Z Petrą biegamy na zmiany i dziś ja zaczynam. Z Innichen biegnę do Toblach. Na otwartej przestrzeni mocno wieje, więc po kilku kilometrach chowam się do lasu (może spotkam tam swoją formę?). Robię kilka pętelek na stadionie w Toblach, gdzie ostatnio ścigała się Pani Justyna. Trasy niesamowite - w niektórych miejscach mają 7-8m szerokości. Mam jeszcze trochę czasu, więc ciągnę kawałek w kierunku Cortiny i zamykam pętelkę wokół jeziorka Toblacher See.
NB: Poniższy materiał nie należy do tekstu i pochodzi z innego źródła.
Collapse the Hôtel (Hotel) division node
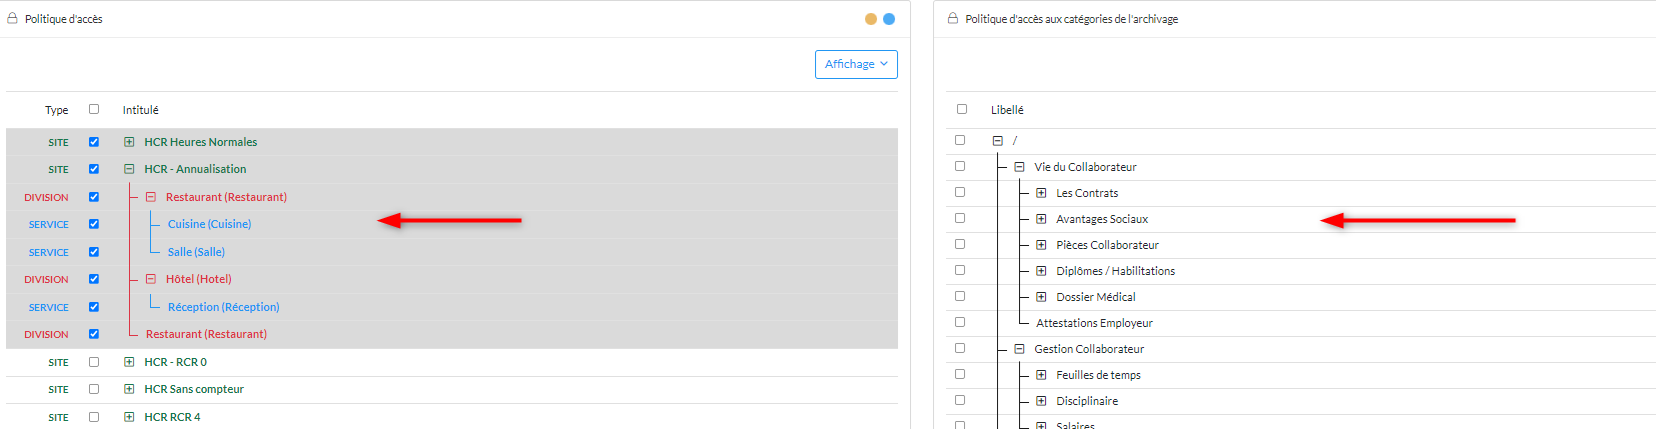1656x429 pixels. coord(151,279)
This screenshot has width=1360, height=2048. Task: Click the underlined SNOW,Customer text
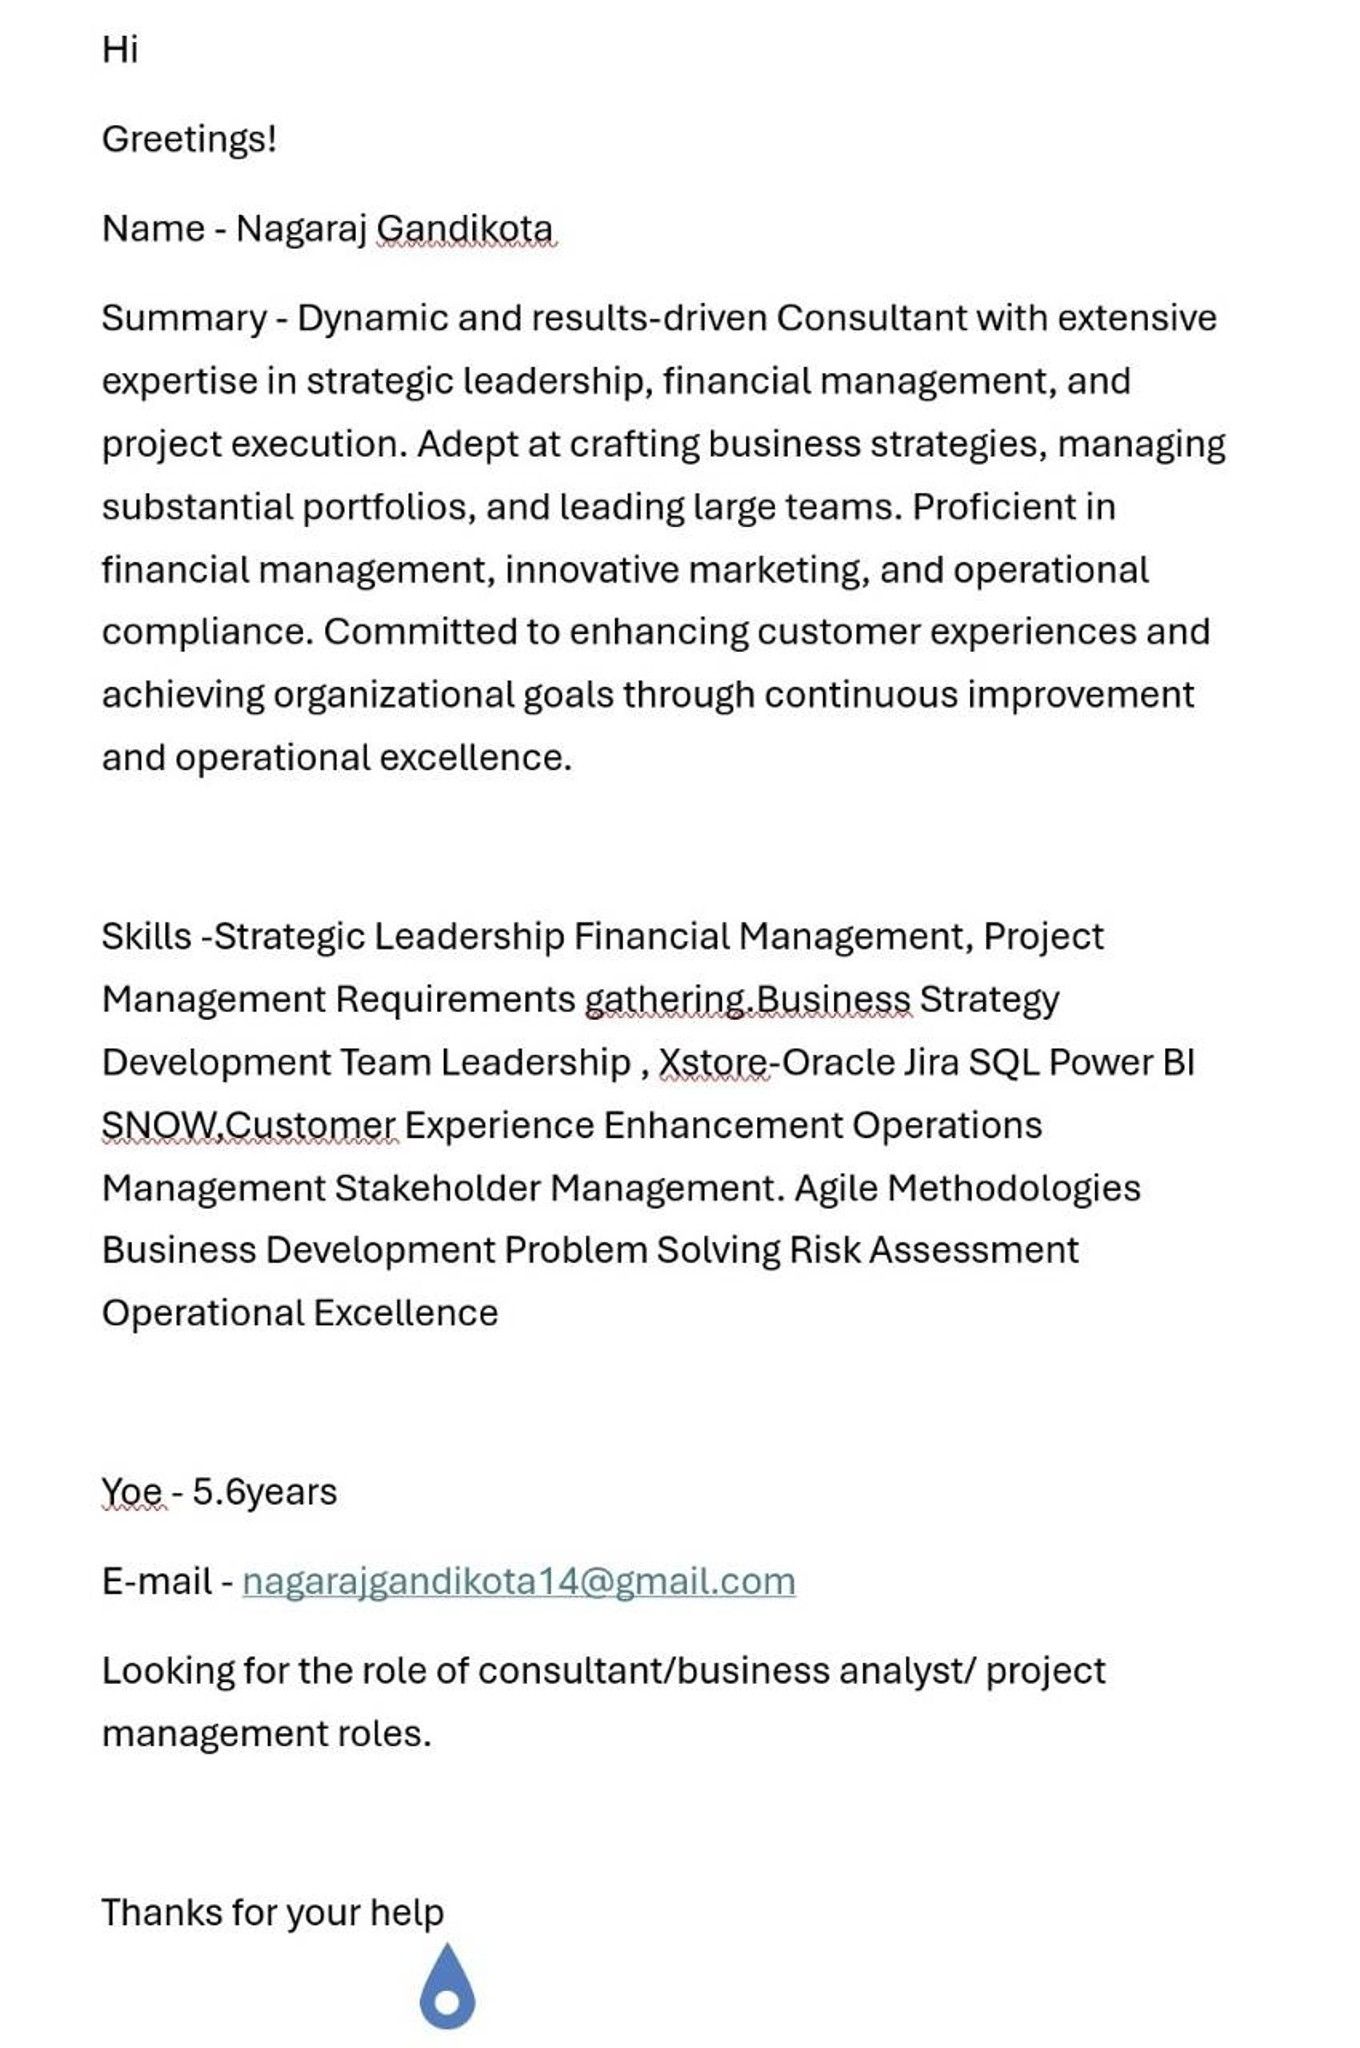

Powrót z Toblach do Innichen, to istna masakra... Wiatr wieje z takim impetem, że w niektórych momentach prędkość spadała do 5-6 km/h. Z naprzeciwka jedzie jakiś Włoch i coś do mnie krzyczy. Chyba chodzi mu o to, żebym zawracał... No, ale Italiano oprócz włoskiego, którym ja nie władam, nie mówił w żadnym innym zrozumiałym narzeczu, więc pożegnałem go uśmiechem i naparzałem dalej;)
Ściorany jak koń po westernie dotarłem do Innichen. Po drodze pstryknąłem kilka fotek, ale oczywiście zapomniałem kabelka, żeby je zrzucić na kompa. Uwierzcie mi, jest fajnie;)

Skitoury Błatnia - Karkoszczonka

Sobota, 21 stycznia 2012 · Komentarze(0)
Kategoria Skitouring
Dziś wielki dzień, bo udało się nam z Petrą wybrać razem na wycieczkę - Zuza została pod profesjonalną opieką teściowej;) Razem z nami idzie Iza i Irunio. Rano sporo zamieszania z wyborem trasy, bo wszystkim jest to obojętne... W końcu ze wzgl. na oszczędność czasu, decydujemy się na start z Brennej w kierunku na Błatnią a dalej się zobaczy;)
Z centrum maszerujemy trochę czarnym szlakiem a trochę na azymut. Warunki śniegowe genialne, już dawno nie pamiętam tyle śniegu. Tempo wycieczkowo-spacerowe.
Pod Stołowem © klakier


Widok na Bielsko © klakier


Po niecałej godzinie jesteśmy w okolicach szczytu, ale schronisko na Błatniej omijamy dużym łukiem;) Dalej przez Stołów w kierunku Klimczoka. Po drodze mija nas grupa dziesięciu skuterów - zajebiście, to jest właśnie to, po co idę w góry: żeby poczuć smród spalin i zobaczyć bandę roześmianych kretynów (i kretynek).
Trochę nam spada tempo i przed Trzema Kopcami decydujemy się na znaczne skrócenie trasy i zjazd w kierunku przełęczy Karkoszczonka. Zjazd zarąbisty, najpierw szlakiem zimowym do przełęczy a potem drogą do Brennej Bukowa. Przy drodze łapię stopa i jadę do centrum po samochód.